Which is the same approach Deaver used when he created the character of Lincoln Rhyme—a top forensic detective left a quadriplegic from an accident who continues to use his superior knowledge to solve crimes. He thought first about making Rhyme a paraplegic, paralyzed only from the waist down, but then decided to take it even further.

“The way I approach a book is it is so important to have a story that is utterly emotionally engaging. Having him as just partially disabled would have been easier for me to write, but readers would not have been quite as engaged. I have to write a book where the hero doesn’t have any of the tools that traditional crime fighting heroes do. He can’t pull out a gun to shoot or use karate. This is someone who has to live in his mind.”

Working with Rhyme to do all the other police investigative work is his partner Sachs, who loves to shoot and drive fast cars and show up at crime scenes. Rhyme and Sachs also have a…well, unique romantic relationship.

“Lincoln was somebody who didn’t need or want anyone else in his life,” Deaver says. “Amelia Sachs was the same thing. I wanted to bring together two characters who turn the stereotypes on their head a bit. Lincoln was the fellow who stayed at home, while Amelia was the one who used the gun and drove fast cars. They create a whole package of crime solving.

Jeffery Deaver

“Romantically, that just developed. It wasn’t really there in the first book. They were mentor and protégé. But she was a former fashion model who hadn’t had a successful romantic history. She was tired of pretty boys, the modeling scene…she and Lincoln developed that emotional and intellectual connection.”

And what about sex? Deaver says it is perfectly possible for a quadriplegic to have sex, but adds: “I’ve never gotten into the gratuitous sex angle in my books. These characters are like our friends. I don’t know the intimate details of my friends’ lives. Whatever happens, happens. I don’t need to know, and I don’t think readers do either.”

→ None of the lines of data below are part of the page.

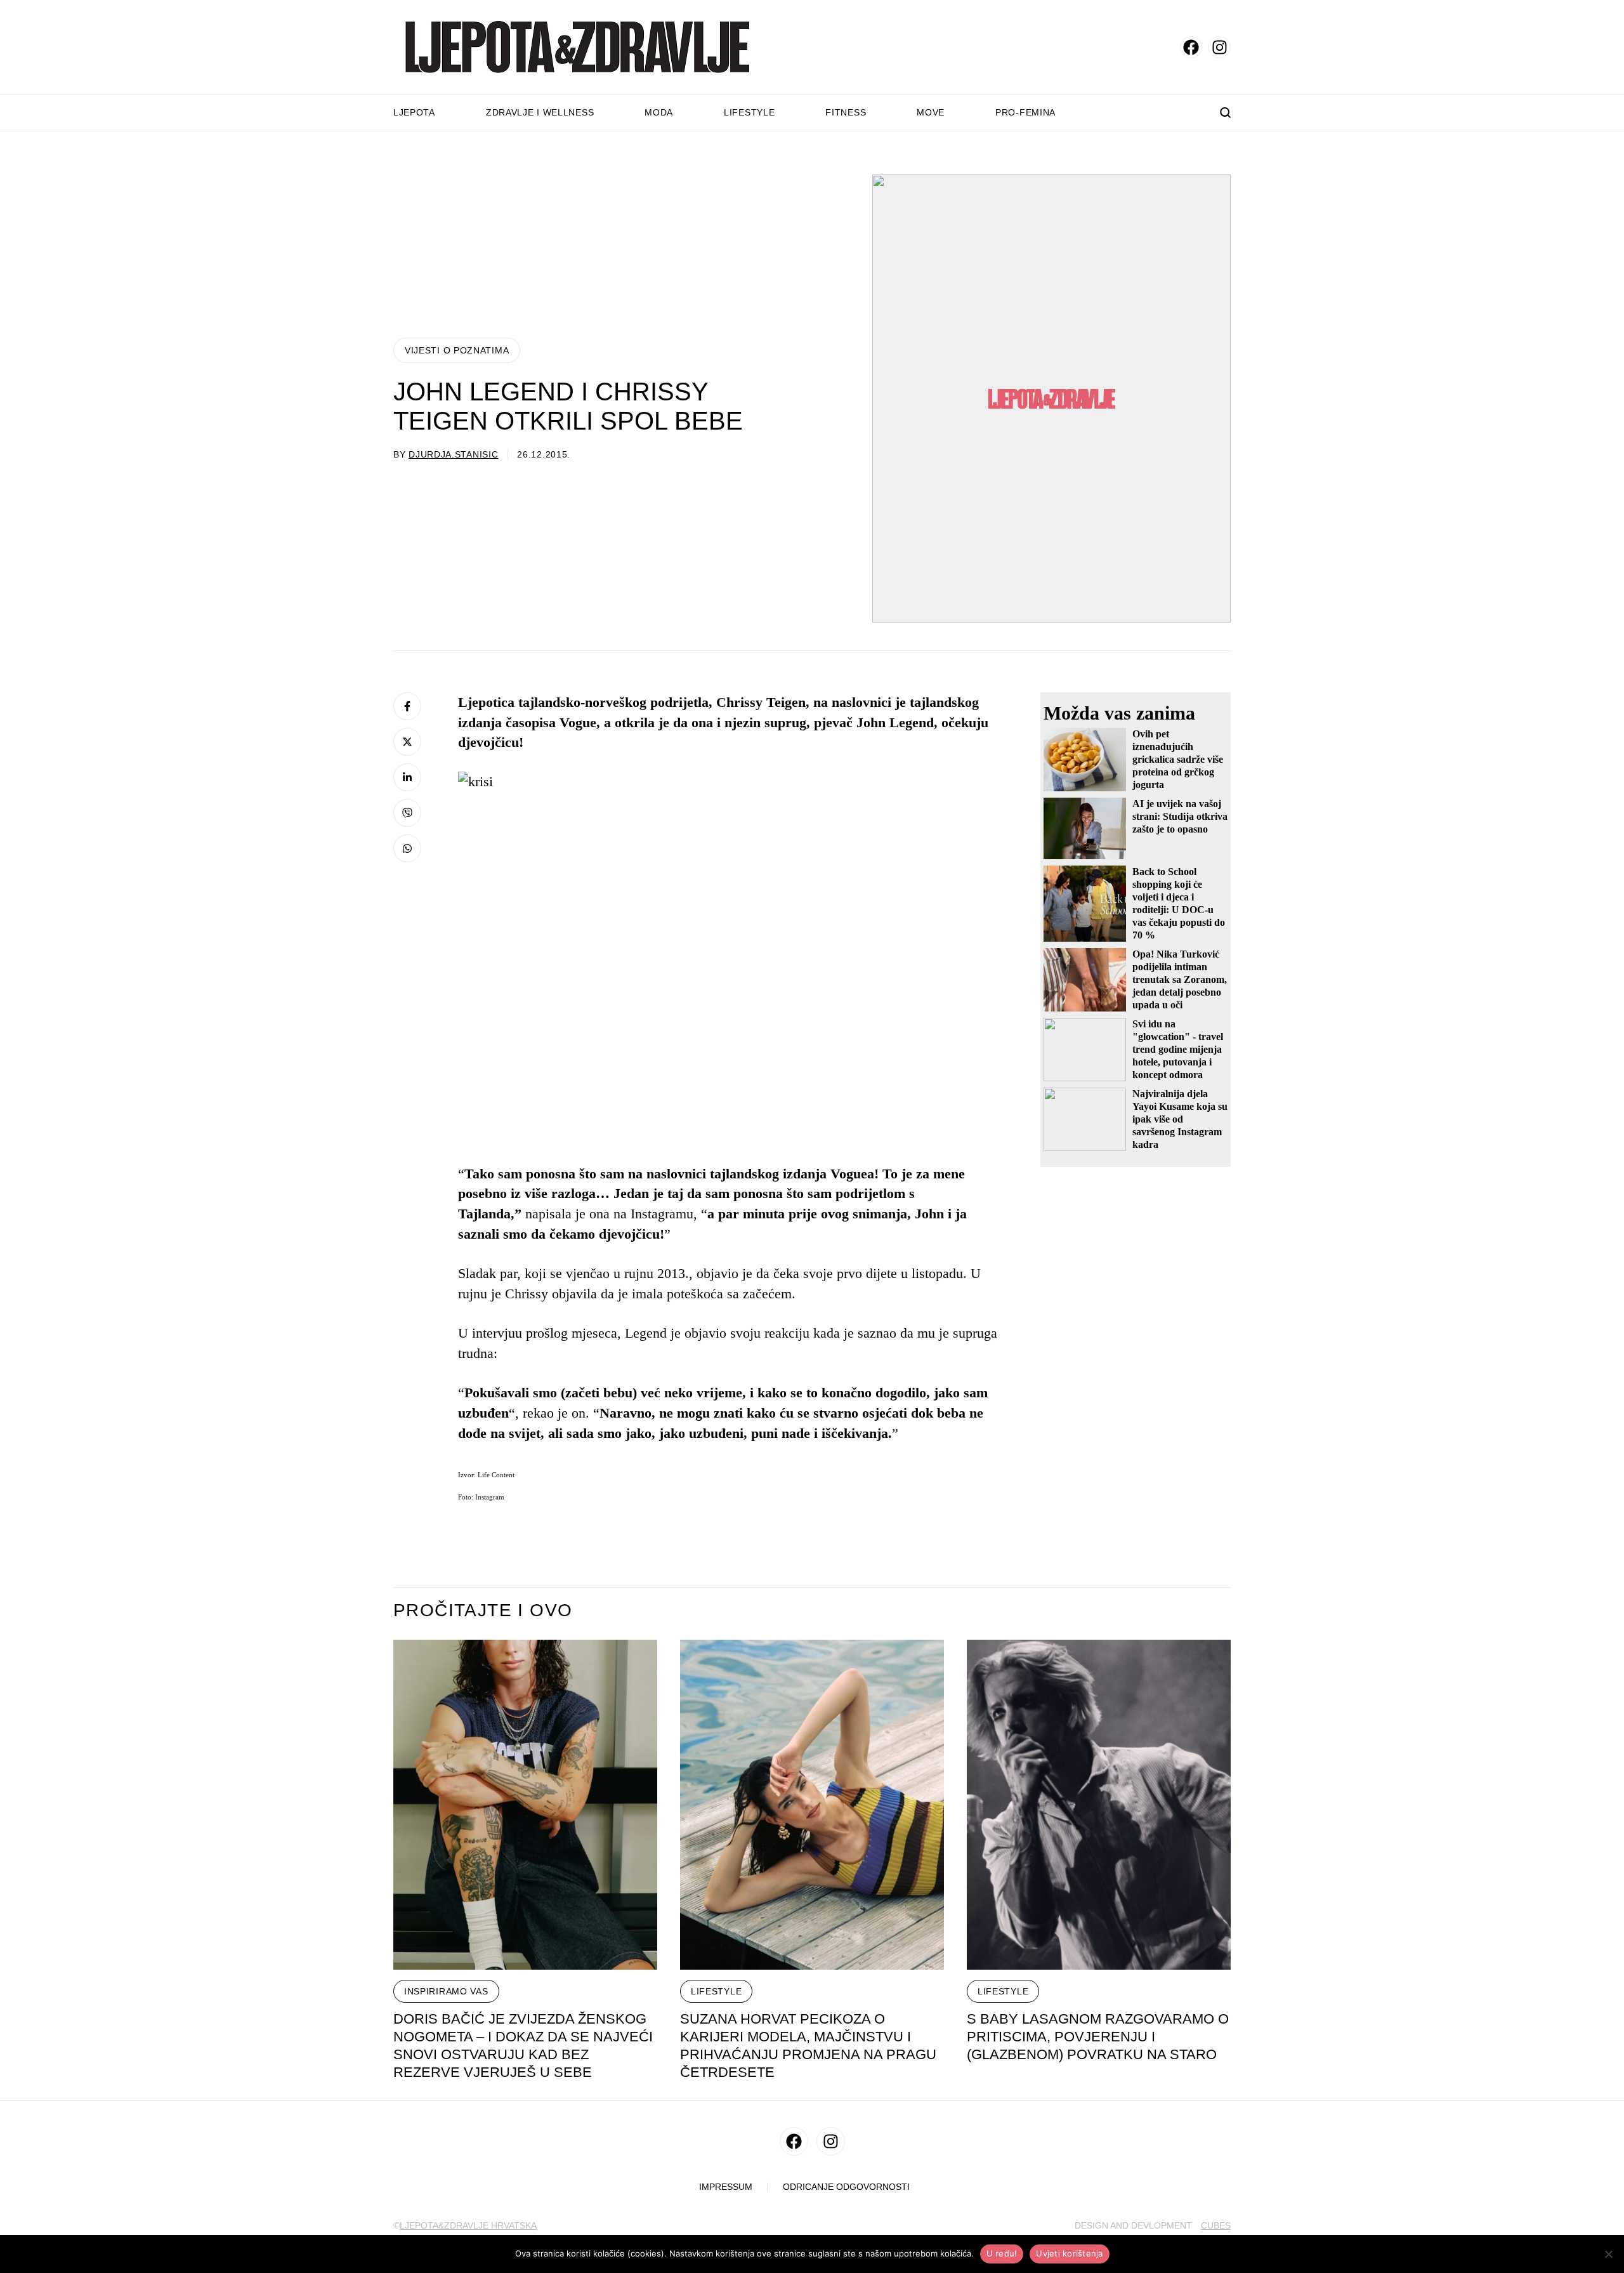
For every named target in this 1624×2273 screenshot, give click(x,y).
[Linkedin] (407, 777)
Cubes (1216, 2225)
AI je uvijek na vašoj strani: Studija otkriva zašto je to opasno (1180, 816)
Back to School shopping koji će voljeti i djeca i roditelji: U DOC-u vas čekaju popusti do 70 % (1178, 903)
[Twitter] (407, 742)
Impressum (725, 2187)
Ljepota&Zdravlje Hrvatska (468, 2225)
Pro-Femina (1025, 112)
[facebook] (1191, 47)
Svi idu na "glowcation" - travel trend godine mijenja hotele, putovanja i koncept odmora (1177, 1049)
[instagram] (1219, 47)
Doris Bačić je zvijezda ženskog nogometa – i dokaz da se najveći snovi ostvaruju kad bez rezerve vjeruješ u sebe (523, 2045)
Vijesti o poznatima (457, 350)
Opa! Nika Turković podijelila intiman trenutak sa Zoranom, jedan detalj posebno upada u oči (1179, 979)
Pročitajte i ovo (482, 1610)
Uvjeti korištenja (1069, 2253)
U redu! (1002, 2253)
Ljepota (414, 112)
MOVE (931, 112)
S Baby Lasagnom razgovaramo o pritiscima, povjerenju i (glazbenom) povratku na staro (1098, 2036)
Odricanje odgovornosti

A former journalist, lawyer and even (briefly) a folk singer, Deaver is the bestselling author of well over 30 novels overall—including numerous highly-acclaimed stand-alone thrillers and his Kathryn Dance series, featuring a California investigator who specializes in interrogation and body language. He also writes many short stories; was the author of a James Bond novel that became an international bestseller; did a thriller (The October List) told in reverse; and even came out with an album of country-western songs to accompany one of the Dance books. Several of his books have been made into movies, including The Bone Collector with Denzel Washington and Angelina Jolie.

“I always wanted to write,” he says. “My parents encouraged reading. I was reading the James Bond books at seven or eight. I thought I wanted to do that. But I was aware enough that Jackson Pollock or Mozart or Rembrandt were crafting what they did at a very young age, but writers don’t. We need to live life.”

He went to journalism school at the University of Missouri, got a law degree at Fordham, and eventually went to work for a law firm. “I wanted to get a job at the New York Times covering the courts. I thought maybe I’d give law a try for a while and writing at the same time.” He wrote his first few books this way, while holding down a full-time job as a lawyer. “The minute I was able to make enough money from writing fiction, I just left.”

Needless to say, the Lincoln Rhyme books require a lot of research about forensic evidence as well as living as a quadriplegic. But Deaver says he does a tremendous amount of research and planning on everything he writes. He generally spends eight months preparing to write a book—a process which includes producing a 200-page outline of the story.

“The first draft of my books are 650-700 pages and 160,000 words. The final version is 525 pages and 120,000 words. A lot of what comes out is the research. I do a lot of research, but put in only what is absolutely necessary.”

What’s next for Deaver?

Well, he’s got another Lincoln Rhyme thriller coming out in 2018; a Kathryn Dance book in 2019; plus he’s working on plans for another standalone thriller; some short stories; and even an original movie script.

As for what he likes better—writing about Lincoln Rhyme or doing other books and projects—Deaver said he just enjoys it all. “I have no preference. I make a living writing fiction. I love it.”